# What to do
Every entry must be duplicated word for word.

(Stored items)
====================
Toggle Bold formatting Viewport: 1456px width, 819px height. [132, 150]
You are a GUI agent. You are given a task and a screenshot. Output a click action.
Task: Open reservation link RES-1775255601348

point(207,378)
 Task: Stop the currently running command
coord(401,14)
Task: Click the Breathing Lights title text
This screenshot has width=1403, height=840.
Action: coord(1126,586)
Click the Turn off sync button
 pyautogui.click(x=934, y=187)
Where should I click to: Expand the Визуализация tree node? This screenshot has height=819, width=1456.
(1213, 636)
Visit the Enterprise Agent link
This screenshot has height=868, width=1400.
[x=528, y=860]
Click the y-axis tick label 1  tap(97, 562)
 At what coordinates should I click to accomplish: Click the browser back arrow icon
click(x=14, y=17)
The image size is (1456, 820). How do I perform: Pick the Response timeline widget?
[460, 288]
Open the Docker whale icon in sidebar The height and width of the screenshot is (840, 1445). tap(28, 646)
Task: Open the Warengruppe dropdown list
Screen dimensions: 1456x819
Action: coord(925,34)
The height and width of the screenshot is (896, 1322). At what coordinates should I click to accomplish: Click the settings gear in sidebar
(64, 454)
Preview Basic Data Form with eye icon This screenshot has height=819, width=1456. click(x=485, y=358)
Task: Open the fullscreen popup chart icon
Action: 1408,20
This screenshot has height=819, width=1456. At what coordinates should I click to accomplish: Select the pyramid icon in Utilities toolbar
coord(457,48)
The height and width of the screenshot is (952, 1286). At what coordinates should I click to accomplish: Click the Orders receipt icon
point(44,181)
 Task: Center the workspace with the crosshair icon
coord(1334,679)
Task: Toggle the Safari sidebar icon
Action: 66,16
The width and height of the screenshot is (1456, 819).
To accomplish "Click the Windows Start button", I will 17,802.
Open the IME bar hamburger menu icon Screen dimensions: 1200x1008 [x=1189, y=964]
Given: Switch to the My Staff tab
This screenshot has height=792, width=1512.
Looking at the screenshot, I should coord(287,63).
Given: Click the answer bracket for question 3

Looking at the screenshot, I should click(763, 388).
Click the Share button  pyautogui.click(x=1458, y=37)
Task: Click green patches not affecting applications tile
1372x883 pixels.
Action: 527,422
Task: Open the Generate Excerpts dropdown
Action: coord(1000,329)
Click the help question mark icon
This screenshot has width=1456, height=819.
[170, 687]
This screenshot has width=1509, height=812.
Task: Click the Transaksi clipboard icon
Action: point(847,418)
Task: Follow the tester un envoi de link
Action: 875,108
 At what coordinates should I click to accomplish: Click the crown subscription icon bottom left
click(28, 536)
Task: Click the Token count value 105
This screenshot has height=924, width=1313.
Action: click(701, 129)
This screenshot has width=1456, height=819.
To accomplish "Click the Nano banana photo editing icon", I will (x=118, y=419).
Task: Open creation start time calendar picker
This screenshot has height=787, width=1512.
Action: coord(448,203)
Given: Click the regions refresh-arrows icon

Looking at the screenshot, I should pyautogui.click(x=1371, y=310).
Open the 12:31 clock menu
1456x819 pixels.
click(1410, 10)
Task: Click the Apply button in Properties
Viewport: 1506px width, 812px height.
====================
# Exercise response
Toggle Bold formatting Viewport: 1456px width, 819px height. [132, 150]
You are a GUI agent. You are given a task and a screenshot. Output a click action.
Task: Open reservation link RES-1775255601348

point(207,378)
 Task: Stop the currently running command
coord(401,14)
Task: Click the Breathing Lights title text
This screenshot has width=1403, height=840.
Action: coord(1126,586)
Click the Turn off sync button
 pyautogui.click(x=934, y=187)
Where should I click to: Expand the Визуализация tree node? This screenshot has height=819, width=1456.
(1213, 636)
Visit the Enterprise Agent link
This screenshot has height=868, width=1400.
[x=528, y=860]
Click the y-axis tick label 1  tap(97, 562)
 At what coordinates should I click to accomplish: Click the browser back arrow icon
click(x=14, y=17)
The image size is (1456, 820). How do I perform: Pick the Response timeline widget?
[460, 288]
Open the Docker whale icon in sidebar The height and width of the screenshot is (840, 1445). tap(28, 646)
Task: Open the Warengruppe dropdown list
Screen dimensions: 1456x819
Action: coord(925,34)
The height and width of the screenshot is (896, 1322). At what coordinates should I click to accomplish: Click the settings gear in sidebar
(64, 454)
Preview Basic Data Form with eye icon This screenshot has height=819, width=1456. click(x=485, y=358)
Task: Open the fullscreen popup chart icon
Action: 1408,20
This screenshot has height=819, width=1456. At what coordinates should I click to accomplish: Select the pyramid icon in Utilities toolbar
coord(457,48)
The height and width of the screenshot is (952, 1286). At what coordinates should I click to accomplish: Click the Orders receipt icon
point(44,181)
 Task: Center the workspace with the crosshair icon
coord(1334,679)
Task: Toggle the Safari sidebar icon
Action: 66,16
The width and height of the screenshot is (1456, 819).
To accomplish "Click the Windows Start button", I will 17,802.
Open the IME bar hamburger menu icon Screen dimensions: 1200x1008 [x=1189, y=964]
Given: Switch to the My Staff tab
This screenshot has height=792, width=1512.
Looking at the screenshot, I should coord(287,63).
Given: Click the answer bracket for question 3

Looking at the screenshot, I should click(763, 388).
Click the Share button  pyautogui.click(x=1458, y=37)
Task: Click green patches not affecting applications tile
1372x883 pixels.
Action: 527,422
Task: Open the Generate Excerpts dropdown
Action: coord(1000,329)
Click the help question mark icon
This screenshot has width=1456, height=819.
[170, 687]
This screenshot has width=1509, height=812.
Task: Click the Transaksi clipboard icon
Action: point(847,418)
Task: Follow the tester un envoi de link
Action: 875,108
 At what coordinates should I click to accomplish: Click the crown subscription icon bottom left
click(28, 536)
Task: Click the Token count value 105
This screenshot has height=924, width=1313.
Action: click(701, 129)
This screenshot has width=1456, height=819.
To accomplish "Click the Nano banana photo editing icon", I will (x=118, y=419).
Task: Open creation start time calendar picker
This screenshot has height=787, width=1512.
Action: coord(448,203)
Given: Click the regions refresh-arrows icon

Looking at the screenshot, I should pyautogui.click(x=1371, y=310).
Open the 12:31 clock menu
1456x819 pixels.
click(1410, 10)
Task: Click the Apply button in Properties
Viewport: 1506px width, 812px height.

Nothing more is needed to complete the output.